Driss Kettani, Mohamed Amine Siana, deux jeunes architectes marocains de talent, se sont distingués en remportant, avec leur partenaire Saad El Kabbaj, le premier prix de l’Archmarathon Awards 2015 dans la catégorie Éducation, pour l’École Supérieure de Technologie de Guelmim. et celui du Mediterranean Mimar Sinan dans la catégorie senior rive sud, Diplômés de l’école d’Architecture de Rabat, installés à Casablanca depuis 2005, ces architectes revendiquent une contemporanéité ancrée dans le contexte, en prise avec la mémoire des lieux, en appui sur une tradition architecturale vernaculaire millénaire. Surfer sur cette ligne de crête, sans tomber dans la nostalgie, est une véritable gageure, nécessite de la mesure, de la sensibilité et une certaine adresse. Le jeune trio relève le défi avec brio. Les deux maisons que nous présentons ici témoignent de cet art de l’équilibre qu’ils manient avec dextérité.
Situation : Casablanca
Etudes-réalisation : 2013 – 2016
Architecte : Driss Kettani
Collaborateurs : Yassine El Aouni et Rachid El Maataoui
Paysagiste : Atelier Bertrand Houin
Cette villa jumelée occupe une parcelle orientée nord-sud. La disposition est, en quelque sorte, prédéfinit l’obligation de mitoyenneté avec la maison voisine existante et la règlementation concernant les retraits. Présentant une façade sur rue aveugle, elle ouvre totalement, au contraire, ses façades latérale et sur jardin au sud.
L’orientation nord désavantageuse sur la rue et la présence de hauts murs d’enceinte sont ici l’occasion de revisiter certains des codes de la maison traditionnelle tout en ménageant une transparence et une fluidité spatiale. Ces codes s’appuient sur un contraste celui de la perspective sur le ciel, à travers le patio, doublée de la protection de l’intimité des habitants à travers un parcours d’entrée élaboré, d’épaisses parois de maçonnerie percées d’ouvertures plutôt étroites et munies de nombreux dispositifs de filtrage (claustra de bois, voilage, rideau…).

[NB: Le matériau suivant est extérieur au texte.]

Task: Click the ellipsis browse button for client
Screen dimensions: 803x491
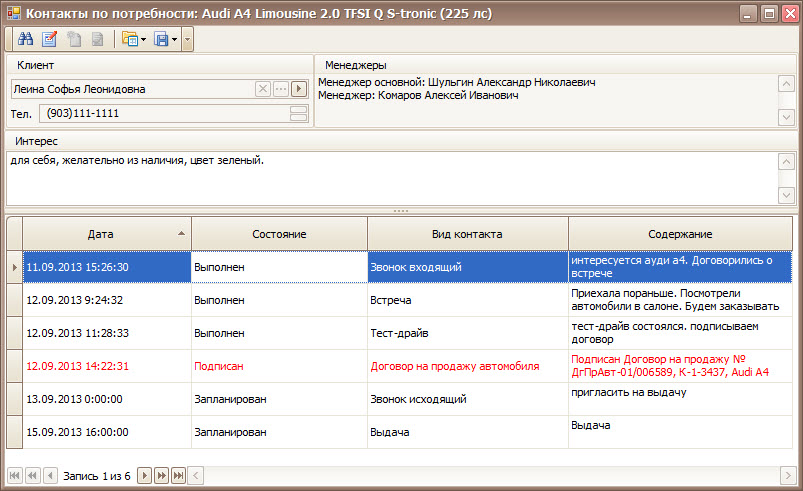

Une entrée en chicane, soulignée par un jeu de murs noir et en zellige gris-bleu, accentue cette dualité et renforce l’effet de contraste entre l’intimité et la discrétion sur la rue et l’ouverture et la transparence sur la piscine et le jardin. Ce principe est décliné au niveau de l’aménagement paysager, à travers trois séquences, le jardin minéral à l’entrée, le bassin sur le côté latéral et le jardin végétal au sud.
À l’intérieur, un panneau/cheminée en bois occulte la zone de services tout en ménageant une fluidité d’usage. Ce panneau intègre un écran de lattes en bois dont l’opacité varie selon l’angle de vue et rythme le regard. Intimité et transparence, fluidité d’usage et servitudes fonctionnelles, le projet joue sur les contrastes.
Il déploie une palette de matériaux nobles, bruts, qui déclinent des textures et des couleurs différenciées se combinant à la végétation dans une composition abstraite sur la rue.